The member spouse pension plan will fall under one of the following groups of legislations:
1. The Pension Benefits Standards Act (PBSA)
The PBSA applies to federally regulated pension plans. Members of those plans are employed in connection with certain federal works, undertakings and businesses such as banking, communications or transportation. Examples of federally regulated pension plans are: Canadian Broadcasting Corporation, Air Canada, Canada Post, Export and Development Canada, Bell Canada, Nav Canada, OC Transpo (<99), Canadian National, CMHC.
2. The federal public service acts include The Public Service Superannuation Act (PSSA), The Canadian Forces Superannuation Act (CFSA) and The Royal Mounted Police Superannuation Act (RCMPSA).
3. The Pension Benefits Act of Ontario (PBA)
The PBA basically covers all members of registered pension plans who work in Ontario unless they work in federally regulated industries (see item 1 above) or the federal public service (see item 2 above). Examples of Ontario regulated pension plans are: OMERS, Teachers, HOOPP, Universities and the Ontario Public Service.

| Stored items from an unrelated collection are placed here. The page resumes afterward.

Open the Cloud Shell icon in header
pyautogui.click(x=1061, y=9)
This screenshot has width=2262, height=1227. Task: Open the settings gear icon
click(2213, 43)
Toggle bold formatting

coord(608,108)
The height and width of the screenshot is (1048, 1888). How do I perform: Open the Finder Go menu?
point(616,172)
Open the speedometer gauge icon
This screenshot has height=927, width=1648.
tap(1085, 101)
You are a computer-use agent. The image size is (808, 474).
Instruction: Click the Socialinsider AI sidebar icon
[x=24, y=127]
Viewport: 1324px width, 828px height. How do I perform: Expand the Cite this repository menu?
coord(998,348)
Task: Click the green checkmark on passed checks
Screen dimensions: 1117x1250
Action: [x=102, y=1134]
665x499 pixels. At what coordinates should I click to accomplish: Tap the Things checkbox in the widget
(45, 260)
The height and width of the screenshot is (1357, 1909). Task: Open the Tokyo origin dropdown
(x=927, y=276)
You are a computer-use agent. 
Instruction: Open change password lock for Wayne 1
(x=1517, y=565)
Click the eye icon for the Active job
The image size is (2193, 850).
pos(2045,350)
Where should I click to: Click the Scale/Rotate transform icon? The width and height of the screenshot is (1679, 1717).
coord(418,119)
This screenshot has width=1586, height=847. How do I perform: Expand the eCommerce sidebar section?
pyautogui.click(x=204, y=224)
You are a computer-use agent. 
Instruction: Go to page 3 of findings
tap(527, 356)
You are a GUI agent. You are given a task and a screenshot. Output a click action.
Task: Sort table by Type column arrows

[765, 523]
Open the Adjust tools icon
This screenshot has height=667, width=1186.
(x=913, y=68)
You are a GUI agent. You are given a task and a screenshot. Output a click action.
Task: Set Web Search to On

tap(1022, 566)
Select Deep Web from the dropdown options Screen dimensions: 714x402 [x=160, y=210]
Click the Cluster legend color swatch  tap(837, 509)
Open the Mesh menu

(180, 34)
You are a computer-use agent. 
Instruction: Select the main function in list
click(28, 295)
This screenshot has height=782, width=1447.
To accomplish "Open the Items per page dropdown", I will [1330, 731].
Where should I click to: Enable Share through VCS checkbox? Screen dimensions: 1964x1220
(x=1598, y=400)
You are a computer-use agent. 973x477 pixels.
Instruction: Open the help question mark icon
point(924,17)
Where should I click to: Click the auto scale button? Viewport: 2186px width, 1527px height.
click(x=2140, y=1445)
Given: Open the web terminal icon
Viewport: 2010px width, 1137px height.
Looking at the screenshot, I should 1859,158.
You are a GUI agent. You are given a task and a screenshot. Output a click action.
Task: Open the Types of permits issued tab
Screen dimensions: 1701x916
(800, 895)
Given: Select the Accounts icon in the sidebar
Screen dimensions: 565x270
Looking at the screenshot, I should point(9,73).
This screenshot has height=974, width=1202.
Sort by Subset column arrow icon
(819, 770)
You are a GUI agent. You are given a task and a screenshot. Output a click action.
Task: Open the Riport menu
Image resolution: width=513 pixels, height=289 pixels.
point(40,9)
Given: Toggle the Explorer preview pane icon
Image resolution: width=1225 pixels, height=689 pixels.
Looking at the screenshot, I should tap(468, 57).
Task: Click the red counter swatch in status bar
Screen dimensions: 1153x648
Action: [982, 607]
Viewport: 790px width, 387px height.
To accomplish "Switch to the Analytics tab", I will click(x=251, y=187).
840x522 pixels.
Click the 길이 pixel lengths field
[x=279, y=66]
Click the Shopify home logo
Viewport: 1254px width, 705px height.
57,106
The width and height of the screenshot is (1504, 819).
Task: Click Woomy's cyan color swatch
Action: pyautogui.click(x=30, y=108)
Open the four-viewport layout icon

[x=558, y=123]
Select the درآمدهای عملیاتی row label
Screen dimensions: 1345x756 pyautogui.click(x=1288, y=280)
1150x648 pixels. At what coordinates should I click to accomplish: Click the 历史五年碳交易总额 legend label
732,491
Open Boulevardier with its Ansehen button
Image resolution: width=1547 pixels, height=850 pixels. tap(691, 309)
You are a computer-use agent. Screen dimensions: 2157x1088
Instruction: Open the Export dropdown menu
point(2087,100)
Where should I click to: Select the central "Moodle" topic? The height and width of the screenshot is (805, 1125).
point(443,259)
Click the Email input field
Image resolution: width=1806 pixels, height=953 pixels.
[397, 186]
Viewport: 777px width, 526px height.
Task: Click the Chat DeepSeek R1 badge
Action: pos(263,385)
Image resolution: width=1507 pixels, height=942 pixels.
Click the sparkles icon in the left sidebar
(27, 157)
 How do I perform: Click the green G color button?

4. Quebec Supplemental Pension Plan Act
The registered pension plans in which Quebec workers participate are subject to the Supplemental Pension Plan Act. They are mainly comprised of plans sponsored by employers in the private and municipal sectors and some plans in the parapublic sector, whose activities are under provincial jurisdiction. Some registered pension plans are not subject to the Act, including plans in the Quebec public sector (e.g., the RREGOP) and in the federal public sector (see item 2 above), as well as private plans in sectors under federal jurisdiction (see item 1 above).